Driving school steers toward a Shanghai IPO

The training site of Eastern Pioneer Driving School Co Ltd in Beijing. The school intends to list its shares on the Shanghai Stock Exchange. CFP

Eastern Pioneer Driving School Co Ltd, one of the largest driving schools in Beijing, is set to become the first listed driving school in China if its initial public offering initiative is approved.

Driving school steers toward a Shanghai IPO

The school, with registered capital of 370 million yuan ($59 million), intends to list its shares on the Shanghai Stock Exchange. According to the draft prospectus it released on May 27, the company achieved 284.5 million yuan in net profit last year, 35.4 percent higher than the previous year. Its average gross profit margin over the past three years topped 60 percent.

The company said it plans to issue up to 50 million shares in the forthcoming IPO.

It costs about 5,000 yuan for each student to complete its driving training courses.
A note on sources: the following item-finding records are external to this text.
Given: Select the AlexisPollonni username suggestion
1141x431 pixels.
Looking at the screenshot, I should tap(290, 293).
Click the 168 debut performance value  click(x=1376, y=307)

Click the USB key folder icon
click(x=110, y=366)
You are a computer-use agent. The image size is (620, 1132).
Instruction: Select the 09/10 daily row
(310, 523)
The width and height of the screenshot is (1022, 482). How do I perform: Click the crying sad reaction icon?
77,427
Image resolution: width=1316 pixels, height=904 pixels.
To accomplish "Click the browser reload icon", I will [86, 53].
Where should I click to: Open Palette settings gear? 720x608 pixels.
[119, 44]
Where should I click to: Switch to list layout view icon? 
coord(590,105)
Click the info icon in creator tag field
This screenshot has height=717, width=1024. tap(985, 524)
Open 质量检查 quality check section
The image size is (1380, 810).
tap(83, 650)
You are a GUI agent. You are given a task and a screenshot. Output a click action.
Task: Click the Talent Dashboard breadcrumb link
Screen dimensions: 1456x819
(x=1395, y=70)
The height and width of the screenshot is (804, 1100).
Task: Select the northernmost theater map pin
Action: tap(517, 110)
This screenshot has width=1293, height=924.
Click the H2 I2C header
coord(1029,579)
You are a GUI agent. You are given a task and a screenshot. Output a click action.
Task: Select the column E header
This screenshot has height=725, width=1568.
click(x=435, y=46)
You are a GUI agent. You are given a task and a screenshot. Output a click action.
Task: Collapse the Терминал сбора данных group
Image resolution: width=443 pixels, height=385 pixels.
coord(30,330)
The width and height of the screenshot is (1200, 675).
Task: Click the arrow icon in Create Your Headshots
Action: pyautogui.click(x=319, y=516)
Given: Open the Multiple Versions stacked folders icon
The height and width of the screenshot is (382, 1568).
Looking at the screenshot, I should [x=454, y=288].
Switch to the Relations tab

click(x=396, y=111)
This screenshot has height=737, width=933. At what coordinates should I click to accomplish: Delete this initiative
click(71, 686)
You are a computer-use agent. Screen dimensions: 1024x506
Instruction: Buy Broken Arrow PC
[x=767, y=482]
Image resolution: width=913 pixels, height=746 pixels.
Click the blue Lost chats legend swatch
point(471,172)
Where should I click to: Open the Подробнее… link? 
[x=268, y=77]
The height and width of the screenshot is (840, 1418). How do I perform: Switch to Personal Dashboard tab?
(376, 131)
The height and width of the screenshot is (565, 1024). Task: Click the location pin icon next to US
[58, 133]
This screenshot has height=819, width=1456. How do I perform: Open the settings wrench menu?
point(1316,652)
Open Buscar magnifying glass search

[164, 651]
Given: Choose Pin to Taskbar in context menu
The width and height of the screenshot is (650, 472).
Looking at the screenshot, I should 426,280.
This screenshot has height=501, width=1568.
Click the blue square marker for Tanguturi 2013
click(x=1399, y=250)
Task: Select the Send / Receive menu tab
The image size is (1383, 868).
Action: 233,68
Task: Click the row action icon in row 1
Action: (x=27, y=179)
Driving schools make much higher profits than other automobile-related companies. Last year, the six listed auto retailers in China had an average gross profit of 4.4 percent. Automakers such as Great Wall Motor Co Ltd and FAW-Volkswagen Co Ltd saw gross profits of less than 30 percent in 2013. The gross profit margins for most listed auto part manufacturers were between 20 to 30 percent.

"One of the main reasons for the high profits of driving schools is policy monopoly," said Jia Xinguang, an independent auto analyst based in Beijing. "No countries other than China require that one must go to a driving school in order to get a driving license. On the other hand, the market of China's driving training is huge given rising automobile sales."

Passenger car sales doubled to 18 million units from 2009 to 2013, according to US-based Bernstein Research Group. China has overtaken the United States to become the largest automobile market in the world.

An estimated 22 million people went through driver training in 2012, up 14 percent from the previous year, according to the Ministry of Transport.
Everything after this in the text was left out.